Some pain seems easy to identify, and other pain can sometimes hide behind more common symptoms to make it difficult to correctly identify the source of the discomfort. With a pinched nerve in the neck, it is very easy to identify the symptoms of the initial condition, but a pinched nerve could also mean that something much more severe is going on that needs immediate medical attention.
The causes of a pinched nerve in the neck vary from degenerative causes to conditions cause by trauma. Some examples of degenerative causes are arthritis; spinal stenosis, which is a narrowing of the spinal canals in the bones of the spine causing pressure on the nerve; and bone spurs, which are extra pieces of bone created usually in response to the inflammation caused by arthritis. When arthritis strikes, the inflammation in the joints excites the cells responsible for making bone matter, and those cells begin to create small offshoots of bone, called spurs.

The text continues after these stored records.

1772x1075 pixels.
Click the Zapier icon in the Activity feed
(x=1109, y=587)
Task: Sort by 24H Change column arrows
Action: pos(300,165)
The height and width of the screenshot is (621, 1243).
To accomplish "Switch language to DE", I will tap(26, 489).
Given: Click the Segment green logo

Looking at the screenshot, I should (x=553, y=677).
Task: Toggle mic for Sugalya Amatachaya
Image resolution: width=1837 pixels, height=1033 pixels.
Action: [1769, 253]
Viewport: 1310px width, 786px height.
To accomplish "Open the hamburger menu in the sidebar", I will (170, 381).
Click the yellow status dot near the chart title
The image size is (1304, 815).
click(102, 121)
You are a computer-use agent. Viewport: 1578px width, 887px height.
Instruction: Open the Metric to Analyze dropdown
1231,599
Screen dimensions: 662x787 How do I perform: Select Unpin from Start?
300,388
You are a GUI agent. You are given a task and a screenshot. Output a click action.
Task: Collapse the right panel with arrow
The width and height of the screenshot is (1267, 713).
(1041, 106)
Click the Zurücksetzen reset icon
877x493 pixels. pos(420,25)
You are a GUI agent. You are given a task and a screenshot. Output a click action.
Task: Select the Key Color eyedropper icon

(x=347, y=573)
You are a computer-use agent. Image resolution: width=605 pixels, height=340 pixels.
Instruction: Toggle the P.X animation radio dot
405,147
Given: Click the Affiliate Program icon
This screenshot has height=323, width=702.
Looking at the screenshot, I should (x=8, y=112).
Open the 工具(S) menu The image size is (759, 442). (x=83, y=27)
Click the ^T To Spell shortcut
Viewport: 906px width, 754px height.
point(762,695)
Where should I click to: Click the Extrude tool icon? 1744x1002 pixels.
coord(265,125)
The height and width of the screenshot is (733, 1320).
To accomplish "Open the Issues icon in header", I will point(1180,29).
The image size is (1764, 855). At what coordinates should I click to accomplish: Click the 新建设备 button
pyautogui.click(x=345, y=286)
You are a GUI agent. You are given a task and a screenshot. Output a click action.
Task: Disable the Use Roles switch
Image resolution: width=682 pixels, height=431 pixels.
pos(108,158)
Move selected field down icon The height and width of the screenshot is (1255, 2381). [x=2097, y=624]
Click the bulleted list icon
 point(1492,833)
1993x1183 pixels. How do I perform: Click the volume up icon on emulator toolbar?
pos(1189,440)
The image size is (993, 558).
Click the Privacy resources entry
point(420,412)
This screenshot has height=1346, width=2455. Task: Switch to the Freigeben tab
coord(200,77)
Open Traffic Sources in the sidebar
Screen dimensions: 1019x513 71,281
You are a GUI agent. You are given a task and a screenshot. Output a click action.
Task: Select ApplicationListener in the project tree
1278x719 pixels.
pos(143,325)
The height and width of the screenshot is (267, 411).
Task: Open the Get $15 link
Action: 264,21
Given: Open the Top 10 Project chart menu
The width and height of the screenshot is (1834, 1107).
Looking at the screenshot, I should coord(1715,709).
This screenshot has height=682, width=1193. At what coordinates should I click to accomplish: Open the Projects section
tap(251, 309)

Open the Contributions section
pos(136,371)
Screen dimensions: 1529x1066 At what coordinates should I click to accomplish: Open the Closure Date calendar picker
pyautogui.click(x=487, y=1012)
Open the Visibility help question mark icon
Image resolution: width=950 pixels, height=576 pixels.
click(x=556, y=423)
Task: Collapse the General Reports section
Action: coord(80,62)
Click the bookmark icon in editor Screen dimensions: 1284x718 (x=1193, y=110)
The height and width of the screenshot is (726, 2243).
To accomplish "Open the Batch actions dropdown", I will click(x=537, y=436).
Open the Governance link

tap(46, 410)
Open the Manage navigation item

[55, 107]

Trauma to the neck could cause a herniated disc, which can put pressure on the spine as well. Herniated discs could also be the result of degeneration of disc material, which allows the disc to protrude from the spine and puts pressure on the nerve, causing neck pain.
When a person experiences a pinched nerve in the neck, the first common symptom is pain that radiates down the neck to the shoulders. There is also a stiffness in the neck that can proceed down the arm to the wrist.
In some cases, the pinched nerve in the neck will cause severe pain when the person attempts to move the head in any direction. For many people, it can be extremely painful to look up while in a seated position. Other symptoms along these lines can include pain when sneezing or coughing.
Many people move their head while they sleep, and this can trigger one of the more painful symptoms of a pinched nerve, waking from a sound sleep with extreme pain in the neck and shoulders. Persistent pinched nerve symptoms in the neck for some people can make sleeping difficult if not impossible.
In some cases, a pinched nerve in the neck may only be something temporary that will correct itself within a few days. But, because a pinched nerve in the neck could also be the sign of several more serious problems, such as spinal disc disease and spinal stenosis, it is important to see a doctor about neck pain if it persists for more than three or four days.